Anna Daugavet, assistant professor

Anna Daugavet

I have studied areal parallels in the development of phonological and grammatical categories in Baltic, Finnic and Slavonic languages. I have done research on tone and stress patterns and syllable weight, as well as their interaction with vowel and consonant changes. Since these features are often used in classification of dialects, my work also touches upon issues of dialect history. My current interests lie with verbal categories as they are reflected in monolingual and parallel text corpora, especially the expression of aspectual and modal meanings.

Recent papers

  • The perfects in Latvian and Lithuanian: A comparative study based on questionnaire and corpus data

    (co-authored with Peter Arkadiev)

    Baltic Linguistics 12, 2022, pp. 73-165

  • Types of null arguments in Baltic

    (co-authored with Axel Holvoet)

    In: Null Subjects in Slavic and Finno-Ugric: Licensing, Structure and Typology, ed. Gréte Dalmi, Egor Tsedryk and Piotr Cegłowski, 2022, pp. 205-228
    Berlin, Boston: De Gruyter Mouton

  • Central and Eastern Europe

    (co-authored with Maciej Karpiński, Bistra Andreeva, Eva-Liina Asu, Štefan Beňuš, and Katalin Mády)

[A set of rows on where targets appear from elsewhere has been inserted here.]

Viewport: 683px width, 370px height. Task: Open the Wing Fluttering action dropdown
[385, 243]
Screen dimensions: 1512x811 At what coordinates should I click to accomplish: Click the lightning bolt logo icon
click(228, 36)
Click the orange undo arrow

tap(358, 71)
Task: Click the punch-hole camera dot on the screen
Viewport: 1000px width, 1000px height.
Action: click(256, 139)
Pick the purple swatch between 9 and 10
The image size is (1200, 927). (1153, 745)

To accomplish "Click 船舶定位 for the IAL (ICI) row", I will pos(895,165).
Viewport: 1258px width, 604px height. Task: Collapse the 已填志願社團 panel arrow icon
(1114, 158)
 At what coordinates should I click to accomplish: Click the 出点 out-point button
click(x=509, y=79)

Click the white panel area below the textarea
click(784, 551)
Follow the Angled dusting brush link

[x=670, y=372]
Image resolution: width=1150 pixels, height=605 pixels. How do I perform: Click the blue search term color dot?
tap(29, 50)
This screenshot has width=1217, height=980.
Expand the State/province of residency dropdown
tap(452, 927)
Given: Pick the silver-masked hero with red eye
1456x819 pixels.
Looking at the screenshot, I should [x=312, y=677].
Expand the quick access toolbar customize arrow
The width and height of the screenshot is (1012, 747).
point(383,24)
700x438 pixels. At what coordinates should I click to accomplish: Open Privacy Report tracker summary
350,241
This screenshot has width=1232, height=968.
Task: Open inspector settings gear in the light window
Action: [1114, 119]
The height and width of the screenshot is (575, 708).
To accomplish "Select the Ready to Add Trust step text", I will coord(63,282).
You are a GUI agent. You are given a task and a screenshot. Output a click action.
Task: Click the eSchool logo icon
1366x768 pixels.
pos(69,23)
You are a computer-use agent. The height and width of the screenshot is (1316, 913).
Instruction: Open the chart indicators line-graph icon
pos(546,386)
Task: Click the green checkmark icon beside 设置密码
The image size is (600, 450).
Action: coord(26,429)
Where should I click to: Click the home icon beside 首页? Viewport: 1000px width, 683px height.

    In: The Oxford Handbook of Language Prosody, C. Gussenhoven & A. Chen (eds.) Oxford University Press, Oxford, 2020, pp. 225–235

Danguolė Kotryna Kapkan, PhD student

Danguolė Kotryna Kapkan

I am currently working on my PhD thesis, dealing with peripheral perfects in the European languages. My main research interests lie with linguistic typology, grammatical semantics, grammaticalization, corpus linguistics, linguistic variation, Lithuanian, Italian, and the dialects of Southern Italy. In my work, I try to combine qualitative and quantitative research methods while being conscious not only of the cross-linguistic, but also of the intra-linguistic variation. Previously, I studied English and Portuguese languages at the University of Bari, Italy (BA), and then General Linguistics at the University of Vilnius (MA), where I decided to stay for my PhD, after doing a couple of study semesters abroad in Antwerp, Belgium, and Lisbon, Portugal.

Some recent publications

  • Perfect in Lithuanian: A case study based on the data from Facebook comments

    Baltic Linguistics 12, 2021, pp. 21–71

  • La fraseologia calviniana in lituano: Il caso di Perplėštas vikontas

    In: Si dice in molti modi. Fraseologia e traduzioni nel Visconte dimezzato di Italo Calvino. Sabine E. Koesters Gensini & Andrea Berardini (eds.), Sapienza Università Editrice, Roma, 2020

Yelyzaveta Drach, PhD student

Yelyzaveta Drach

I am working on my PhD thesis called The Middle and the Lexicon. A study in the lexical input of middle constructions on the basis of Ukrainian, French and English data at Vilnius University. In this work I will try to carry out a contrastive analysis of the middle, also called facilitative middle, taking into account data from corpora and questionnaires. I will focus on three languages belonging to different genera. Previously, I studied French and English languages at Taras Shevchenko National University of Kyiv, Ukraine (BA), and then Communicative strategies in French and English, also at Taras Shevchenko National University of Kyiv, Ukraine (MA).